Mayor Bill de Blasio hopped between television and radio stations Friday to promote his ambitious new plan to tackle street homelessness in the city. Police Commissioner William Bratton is also speaking out, promoting some different homeless strategies of his own. NY1's Grace Rauh filed the following report.
Mayor Bill de Blasio is preparing to dispatch hundreds of outreach workers to help homeless people living on the streets. He's creating a special canvas unit that will check each and every block of Manhattan from Canal Street to 145th Street every single day for homeless men and women in need.
"The street problem is very real," de Blasio said. "And it has caused a lot of concern among New Yorkers. We have to address it because people care about it legitimately, but we also have to address it because we have 3- or 4,000 people who never should have been on the street to begin with."
His police commissioner, though, is eyeing other approaches. William Bratton says while he thinks the mayor's homeless plan will make a difference, he wants to enact new laws to give police more power to address activities like panhandling.
Right now, people are prohibited from begging within 10 feet of an ATM machine, but only those at banks.
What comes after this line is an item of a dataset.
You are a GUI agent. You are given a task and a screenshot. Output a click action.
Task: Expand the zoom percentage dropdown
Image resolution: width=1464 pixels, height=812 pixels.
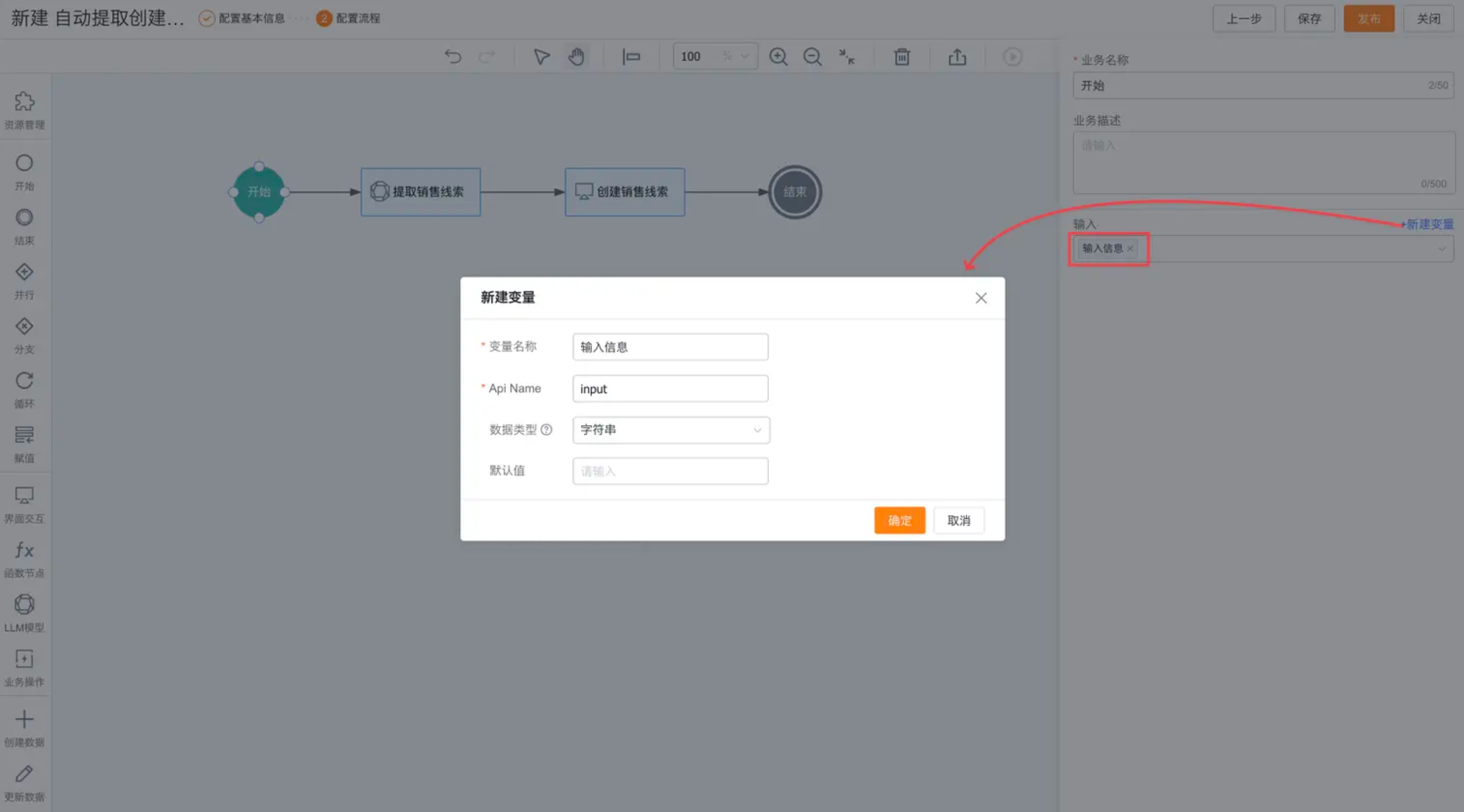(x=744, y=56)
The commissioner says he wants to broaden that.
"If you can do, limit it within 10 feet of a bank ATM, why not be able to limit it within 10 feet of any ATM?" Bratton said. "So there's an example of a fresh and creative look at the different issues we are facing."
Bratton says he will be proposing a number of legislative initiatives in the new year designed to address the city's homeless problem.
At a news conference on Friday, he talked up another idea: creating drop-in homeless centers where people living on the street could congregate.
"That was my strong recommendation to the mayor," Bratton said "If there were places where they could go during the day, in out of the weather, where there were also services. Much in the same as we try to do with them in the street, we could be approaching them, but at least they would be off the street."
The point person at City Hall for homeless services says the administration should look at the role drop-in centers can play in helping people get off the street and into shelters.